Even before Neil Armstrong set foot on the Moon, it seemed obvious that Mars would be next.

Wernher von Braun, the great architect of the American space program, had envisioned it as the next logical step after landing on the Moon. Less than two months after Apollo 11, a presidential task force convened to chart the future of human spaceflight came to the same conclusion.

When that idea died on Richard Nixon's desk a year later, it was not for lack of American know-how, but for lack of money. Later this week, when President Bush is expected to announce his plan to build a lunar base and send an astronaut to Mars, it will again be as much an issue of dollars as of science.

Like the scientists of 30 years ago, many today look a few decades into the future and see a human mission to Mars as a real - though difficult - possibility. What's different now is that NASA can hope to achieve that goal without devouring a budget that could fund a third-world nation.

The notion of going into space on a budget has never been more controversial than now, a year after a space-shuttle disaster blamed in part on NASA's attempt to stretch money too far. But that accident gave policymakers new impetus to look at the direction of the space program. Moreover, advances in robotic missions, like the Spirit rover now on Mars, suggest that - with appropriate vigilance - NASA can indeed do more with less.

The result could be the most significant shift in the US space program since the 1960s, as well as a new sense of purpose for an agency that has struggled to recapture the public's imagination.

"The challenge of the next decade will be to repeat that [Apollo] performance, but do it at one-third the price," says Howard McCurdy a NASA historian at American University in Washington. "The challenge will be going to the Moon, but in a very different way."

One small step for robots ...

The White House has provided little information since the first leaks of the plan last week.

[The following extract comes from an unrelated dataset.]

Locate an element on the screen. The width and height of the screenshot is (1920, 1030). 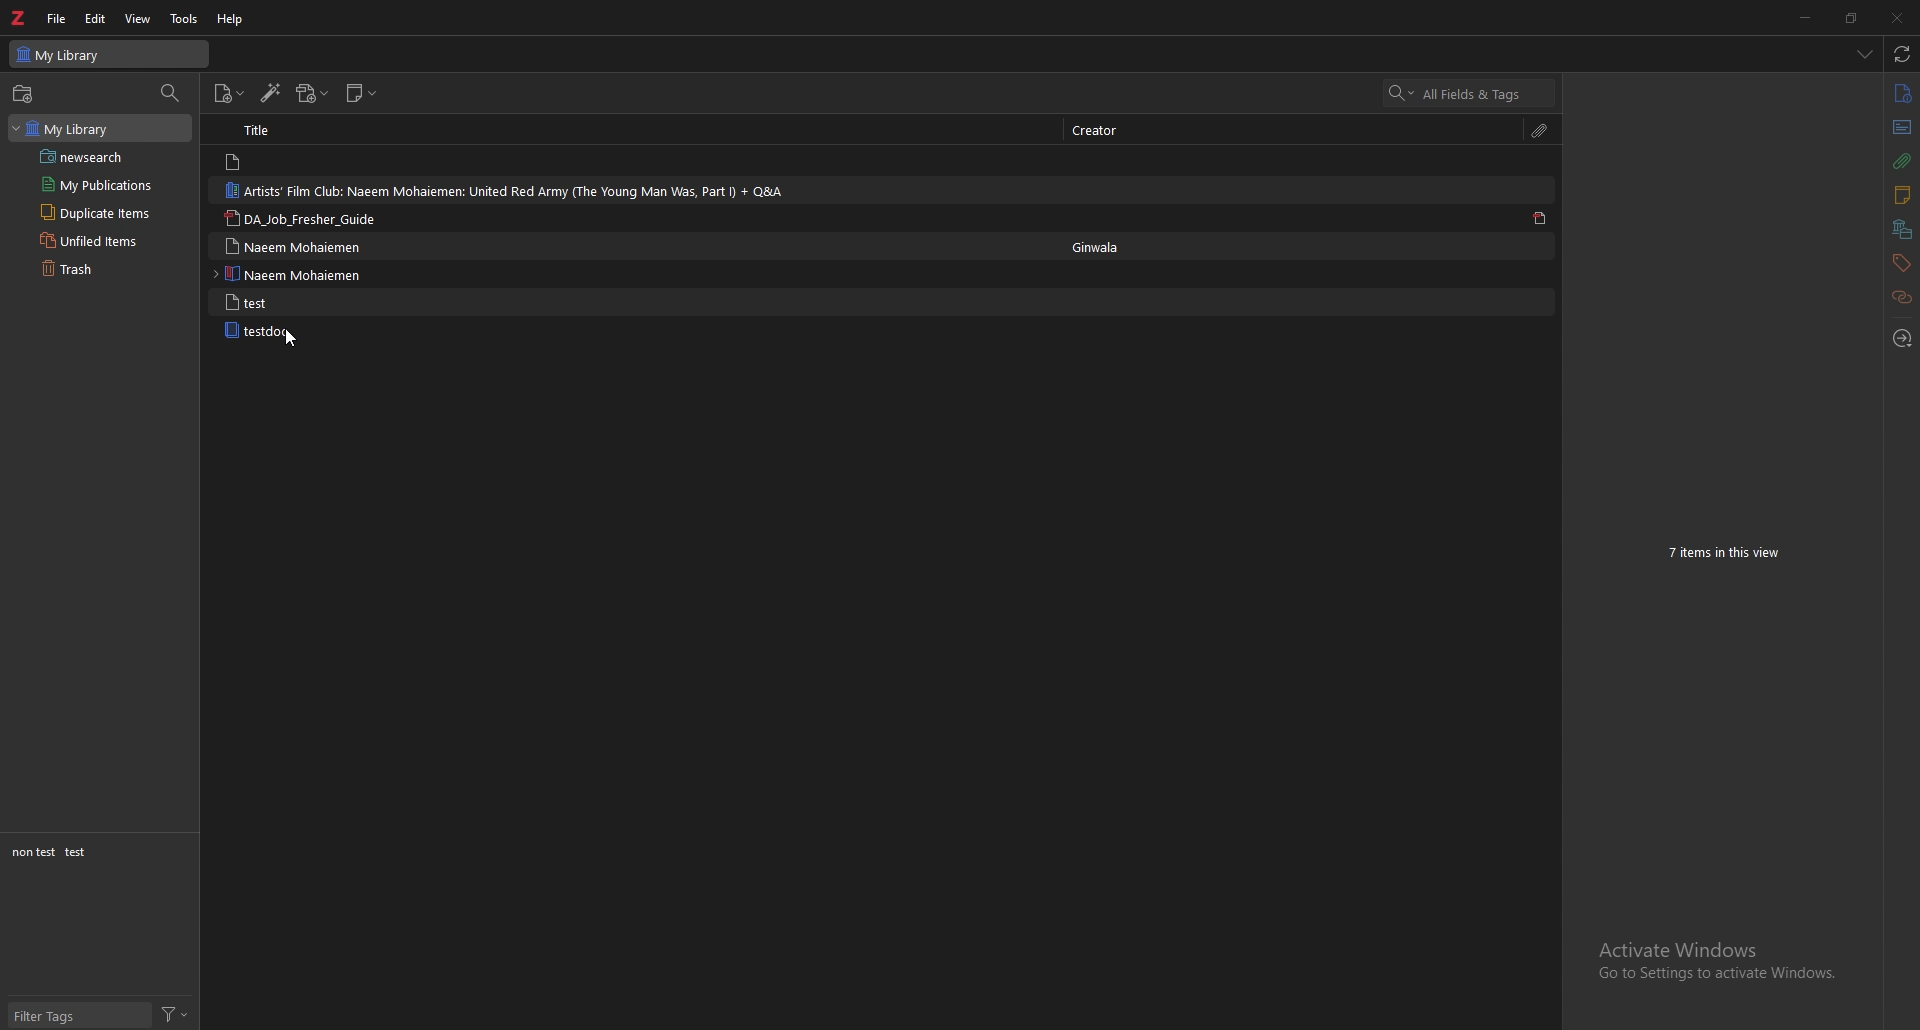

But several reports have traced some generalities. They suggest that the shuttle will only be used until the International Space Station is finished, and will then be retired. Russian, European, and Japanese rockets would be used to service the space station, and the $3 billion-plus needed to operate the shuttles could be put into a new program.

Goals would include the design of a new spacecraft to ferry astronauts to the space station, the moon, and perhaps even Mars, and the establishment of a moon base as a way to test technologies and procedures for a Mars trip. No time frame has been confirmed, but the administration would reportedly ask for $800 million more than normal for NASA this year, with that number increasing 5 percent annually.

The increase represents less than 6 percent of NASA's current budget, and in a time of massive deficits, keeping that number low will be crucial to the plan's long-term support on Capitol Hill and across America.